Investment Dichotomy to specific characteristics of Mining sector
Mining is a very complex and varied enterprise and has always fit uncomfortably into any standard industry investment models. Risks are not unique to the mineral industry; however it is in the area of risk that most mineral industry investments differ from standard investment models. Industrial enterprises sell products with well-defined characteristics into markets for which a market value can be readily assigned. Markets for mining products are far from well defined; geological characteristics are different in every deposit. Ores and intermediate stage products contain different amounts of impurities which often have value to specific customers. The fully competitive equilibrium which is assumed in the greater portion of economic work does not characterize many mineral commodity markets. It appears easier for the public to relate to industrial companies, perhaps due to familiarity with products and issues which surround those types of industries.

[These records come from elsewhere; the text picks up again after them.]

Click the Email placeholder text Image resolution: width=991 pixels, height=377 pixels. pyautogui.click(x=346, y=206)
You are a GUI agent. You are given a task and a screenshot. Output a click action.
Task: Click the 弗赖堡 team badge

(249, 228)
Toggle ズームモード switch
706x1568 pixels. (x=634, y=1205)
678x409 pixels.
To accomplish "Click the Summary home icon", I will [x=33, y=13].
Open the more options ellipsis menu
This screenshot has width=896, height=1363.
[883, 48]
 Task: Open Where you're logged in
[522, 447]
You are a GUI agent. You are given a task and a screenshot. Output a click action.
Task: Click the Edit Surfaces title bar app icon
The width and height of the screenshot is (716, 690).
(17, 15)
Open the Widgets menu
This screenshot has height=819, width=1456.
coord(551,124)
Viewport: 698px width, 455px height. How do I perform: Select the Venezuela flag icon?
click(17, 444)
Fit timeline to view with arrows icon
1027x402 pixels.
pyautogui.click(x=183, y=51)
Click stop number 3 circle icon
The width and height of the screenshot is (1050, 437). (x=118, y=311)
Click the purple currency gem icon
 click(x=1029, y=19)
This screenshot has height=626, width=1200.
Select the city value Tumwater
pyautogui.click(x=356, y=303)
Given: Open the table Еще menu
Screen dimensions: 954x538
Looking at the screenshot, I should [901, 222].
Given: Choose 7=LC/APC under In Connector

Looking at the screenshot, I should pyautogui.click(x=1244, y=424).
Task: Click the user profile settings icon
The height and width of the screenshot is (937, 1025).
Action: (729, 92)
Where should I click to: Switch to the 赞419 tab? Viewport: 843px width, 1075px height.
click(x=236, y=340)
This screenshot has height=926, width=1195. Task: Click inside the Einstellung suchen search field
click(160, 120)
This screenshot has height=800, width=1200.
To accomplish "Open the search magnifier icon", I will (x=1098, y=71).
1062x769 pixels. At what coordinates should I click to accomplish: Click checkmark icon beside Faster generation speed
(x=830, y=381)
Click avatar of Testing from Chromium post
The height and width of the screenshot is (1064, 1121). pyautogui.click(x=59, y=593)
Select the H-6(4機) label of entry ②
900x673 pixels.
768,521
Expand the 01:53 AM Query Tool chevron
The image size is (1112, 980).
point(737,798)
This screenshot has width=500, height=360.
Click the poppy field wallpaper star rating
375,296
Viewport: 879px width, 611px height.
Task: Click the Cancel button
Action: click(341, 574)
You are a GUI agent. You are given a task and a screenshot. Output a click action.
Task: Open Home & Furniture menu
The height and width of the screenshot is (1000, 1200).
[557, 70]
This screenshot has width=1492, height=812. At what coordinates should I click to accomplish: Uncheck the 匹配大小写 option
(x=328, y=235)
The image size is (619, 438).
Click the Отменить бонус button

Private Equity Investment in Energy and Natural Resources
Private equity fund investment is for those who can afford to have capital committed and locked in for long periods of time and who are able to risk losing significant amounts of money. These disadvantages are offset by the potential benefits of annual returns which range upwards of 30% to 40% for successful funds. The application of conventional models to understand risk and return, and the actions which follow from them, must be made cautiously. Financial investments opportunities exhibiting low risk and low return form part of a continuous spectrum through to higher risk and higher return; hence the choice for a higher return opportunity is synonymous with the choice for higher risk.